Records for processing Block Start
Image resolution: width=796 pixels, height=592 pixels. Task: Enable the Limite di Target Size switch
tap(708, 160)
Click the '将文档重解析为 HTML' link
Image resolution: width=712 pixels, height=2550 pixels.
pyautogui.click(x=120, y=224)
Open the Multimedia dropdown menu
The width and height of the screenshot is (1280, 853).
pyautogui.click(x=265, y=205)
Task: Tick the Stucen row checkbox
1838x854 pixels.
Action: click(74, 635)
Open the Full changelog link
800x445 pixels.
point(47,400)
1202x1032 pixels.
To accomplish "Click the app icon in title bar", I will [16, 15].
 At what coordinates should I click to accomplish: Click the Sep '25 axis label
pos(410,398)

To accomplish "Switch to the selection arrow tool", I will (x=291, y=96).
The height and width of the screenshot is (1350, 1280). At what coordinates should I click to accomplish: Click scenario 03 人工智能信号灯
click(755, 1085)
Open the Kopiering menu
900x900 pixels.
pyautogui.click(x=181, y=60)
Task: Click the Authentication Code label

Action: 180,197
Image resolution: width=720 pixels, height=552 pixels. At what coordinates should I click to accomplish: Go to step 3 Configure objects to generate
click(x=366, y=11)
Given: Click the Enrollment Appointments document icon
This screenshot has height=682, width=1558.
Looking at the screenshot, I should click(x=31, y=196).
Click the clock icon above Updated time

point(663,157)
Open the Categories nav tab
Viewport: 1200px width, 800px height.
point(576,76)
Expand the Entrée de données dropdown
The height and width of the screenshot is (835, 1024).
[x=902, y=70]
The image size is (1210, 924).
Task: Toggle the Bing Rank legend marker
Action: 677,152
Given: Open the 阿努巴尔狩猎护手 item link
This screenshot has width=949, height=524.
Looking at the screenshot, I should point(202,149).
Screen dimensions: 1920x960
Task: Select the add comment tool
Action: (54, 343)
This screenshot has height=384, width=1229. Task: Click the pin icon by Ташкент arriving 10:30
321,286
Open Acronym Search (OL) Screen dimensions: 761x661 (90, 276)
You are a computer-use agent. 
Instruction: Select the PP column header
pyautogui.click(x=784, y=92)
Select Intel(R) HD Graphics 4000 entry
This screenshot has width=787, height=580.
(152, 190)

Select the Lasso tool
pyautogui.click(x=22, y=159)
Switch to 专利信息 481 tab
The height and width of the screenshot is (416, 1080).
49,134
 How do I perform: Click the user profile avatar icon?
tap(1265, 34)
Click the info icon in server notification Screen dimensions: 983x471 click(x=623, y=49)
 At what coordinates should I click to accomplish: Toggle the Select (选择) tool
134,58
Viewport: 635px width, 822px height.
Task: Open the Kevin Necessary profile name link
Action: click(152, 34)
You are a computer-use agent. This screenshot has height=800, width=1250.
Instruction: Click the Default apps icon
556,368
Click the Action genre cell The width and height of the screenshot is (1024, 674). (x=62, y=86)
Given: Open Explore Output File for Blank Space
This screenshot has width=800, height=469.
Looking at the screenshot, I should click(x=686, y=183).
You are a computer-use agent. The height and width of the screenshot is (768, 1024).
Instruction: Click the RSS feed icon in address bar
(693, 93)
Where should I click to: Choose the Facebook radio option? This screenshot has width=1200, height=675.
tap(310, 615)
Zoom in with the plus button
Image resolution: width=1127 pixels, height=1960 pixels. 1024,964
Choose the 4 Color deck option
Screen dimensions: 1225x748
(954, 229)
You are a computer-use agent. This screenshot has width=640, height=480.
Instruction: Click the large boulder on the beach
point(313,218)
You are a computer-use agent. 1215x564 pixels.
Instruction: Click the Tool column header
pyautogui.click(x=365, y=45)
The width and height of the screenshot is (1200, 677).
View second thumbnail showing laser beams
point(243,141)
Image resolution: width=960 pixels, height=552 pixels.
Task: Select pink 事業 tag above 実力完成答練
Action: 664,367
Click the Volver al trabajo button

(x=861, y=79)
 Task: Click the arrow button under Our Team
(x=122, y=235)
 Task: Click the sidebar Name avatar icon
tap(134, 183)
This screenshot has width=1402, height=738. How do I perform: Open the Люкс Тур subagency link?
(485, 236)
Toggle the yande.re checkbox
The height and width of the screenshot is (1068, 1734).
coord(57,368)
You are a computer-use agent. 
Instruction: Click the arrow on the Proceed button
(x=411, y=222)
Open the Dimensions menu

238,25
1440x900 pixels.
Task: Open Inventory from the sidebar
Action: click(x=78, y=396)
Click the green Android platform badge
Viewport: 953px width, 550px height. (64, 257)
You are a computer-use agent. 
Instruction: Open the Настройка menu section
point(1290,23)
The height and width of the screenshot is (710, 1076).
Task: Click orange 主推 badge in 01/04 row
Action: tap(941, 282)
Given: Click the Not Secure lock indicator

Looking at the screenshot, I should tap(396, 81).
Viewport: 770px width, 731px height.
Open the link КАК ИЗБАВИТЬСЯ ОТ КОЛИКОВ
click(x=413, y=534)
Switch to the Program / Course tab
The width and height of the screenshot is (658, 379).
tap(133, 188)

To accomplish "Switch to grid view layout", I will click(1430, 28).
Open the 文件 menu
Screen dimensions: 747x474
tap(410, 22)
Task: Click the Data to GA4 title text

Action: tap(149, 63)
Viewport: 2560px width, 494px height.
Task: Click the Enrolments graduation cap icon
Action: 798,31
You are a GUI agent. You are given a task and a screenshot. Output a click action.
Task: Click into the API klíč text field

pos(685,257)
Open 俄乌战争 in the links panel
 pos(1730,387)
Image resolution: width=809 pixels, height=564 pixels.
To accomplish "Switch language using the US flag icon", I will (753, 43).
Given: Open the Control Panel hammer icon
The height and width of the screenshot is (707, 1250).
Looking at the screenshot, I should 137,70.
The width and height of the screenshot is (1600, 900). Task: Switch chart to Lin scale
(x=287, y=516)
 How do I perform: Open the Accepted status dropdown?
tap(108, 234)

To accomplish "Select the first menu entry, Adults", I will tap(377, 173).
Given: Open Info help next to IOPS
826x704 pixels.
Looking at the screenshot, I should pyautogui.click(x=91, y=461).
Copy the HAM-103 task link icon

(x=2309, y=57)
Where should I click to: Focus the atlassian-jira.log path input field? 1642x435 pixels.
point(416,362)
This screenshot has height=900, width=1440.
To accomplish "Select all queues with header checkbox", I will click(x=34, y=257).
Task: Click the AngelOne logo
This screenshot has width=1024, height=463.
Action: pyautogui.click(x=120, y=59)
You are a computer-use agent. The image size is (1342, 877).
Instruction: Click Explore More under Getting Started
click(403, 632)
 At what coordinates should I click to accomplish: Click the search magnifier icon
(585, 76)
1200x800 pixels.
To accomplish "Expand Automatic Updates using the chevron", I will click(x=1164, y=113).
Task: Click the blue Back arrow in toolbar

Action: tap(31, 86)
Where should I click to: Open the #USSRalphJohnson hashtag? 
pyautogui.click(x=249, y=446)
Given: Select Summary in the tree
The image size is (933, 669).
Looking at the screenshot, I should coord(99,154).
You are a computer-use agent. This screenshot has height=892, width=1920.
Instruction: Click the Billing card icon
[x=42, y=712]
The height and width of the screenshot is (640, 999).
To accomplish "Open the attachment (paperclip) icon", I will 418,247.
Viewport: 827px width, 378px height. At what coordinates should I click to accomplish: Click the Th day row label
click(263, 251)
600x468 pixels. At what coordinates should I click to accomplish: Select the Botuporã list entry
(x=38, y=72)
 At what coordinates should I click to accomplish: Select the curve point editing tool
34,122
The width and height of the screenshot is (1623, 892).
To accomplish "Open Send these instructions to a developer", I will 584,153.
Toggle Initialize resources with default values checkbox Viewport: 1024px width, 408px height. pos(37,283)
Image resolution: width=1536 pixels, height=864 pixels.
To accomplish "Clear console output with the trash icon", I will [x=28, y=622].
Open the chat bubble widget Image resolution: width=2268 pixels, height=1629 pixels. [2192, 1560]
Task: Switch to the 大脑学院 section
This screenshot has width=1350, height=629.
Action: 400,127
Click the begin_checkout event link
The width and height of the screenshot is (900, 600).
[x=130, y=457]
Records for processing Block End
Work instructions:
All lines in the data above from the one with "Copy the HAM-103 task link icon" through the one with "You are a computer-use agent. The image" must be repeated exactly, and no others.

Written answer:
Copy the HAM-103 task link icon

(x=2309, y=57)
Where should I click to: Focus the atlassian-jira.log path input field? 1642x435 pixels.
point(416,362)
This screenshot has height=900, width=1440.
To accomplish "Select all queues with header checkbox", I will click(x=34, y=257).
Task: Click the AngelOne logo
This screenshot has width=1024, height=463.
Action: pyautogui.click(x=120, y=59)
You are a computer-use agent. The image size is (1342, 877).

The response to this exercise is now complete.